1. There are a lot of ``simple'' identities like $$ 1+\dotsb+n = \frac{n(n+1)}{2} $$ or $$ 1^2+\dotsb+n^2 = \frac{n(n+1)(2n+1)}{6} $$ 2. Some include Fibonacci numbers, like in Prove Fibonacci Identity using generating functions or Help to prove $F_n^5+F_{n+1}^5=F_{n+2}[(F_nF_{n+1}+F_{n-1}^2)^2+F_{n-1}^2F_nF_{n+1}]$ .
3. There are also some combinatorical identities, e. g.

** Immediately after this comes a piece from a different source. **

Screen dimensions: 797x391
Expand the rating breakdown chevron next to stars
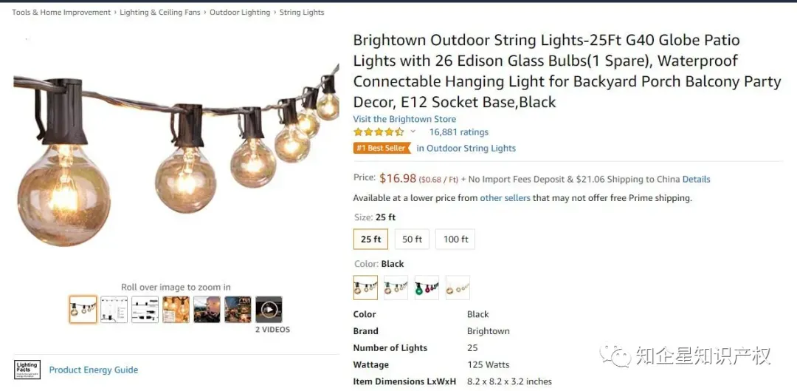click(413, 132)
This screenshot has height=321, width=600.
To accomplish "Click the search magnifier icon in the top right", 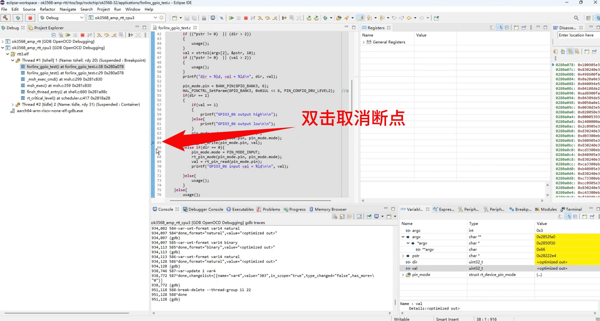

Show that ${n\choose r}2^r 3^{n-r}=\sum_{k=r}^{n} {n \choose k} {k \choose r}2^k$
Identities of the first type can be generated by solving coefficients, e. g. $$ 1^7 + 4^7 + \dotsb + (3n+1)^7 $$ should probably be a polynomial of 8th degree.
I am interested if there is any way of generating identities of the second or the third type.
Third type:
For most usual sums whose terms contain binomial coefficients (including your example), the combination of Zeilberger and Petkovsek algorithms will check whether there is a closed form.
See http://mathworld.wolfram.com/ZeilbergersAlgorithm.html and https://en.wikipedia.org/wiki/Petkov%C5%A1ek%27s_algorithm for more information and references.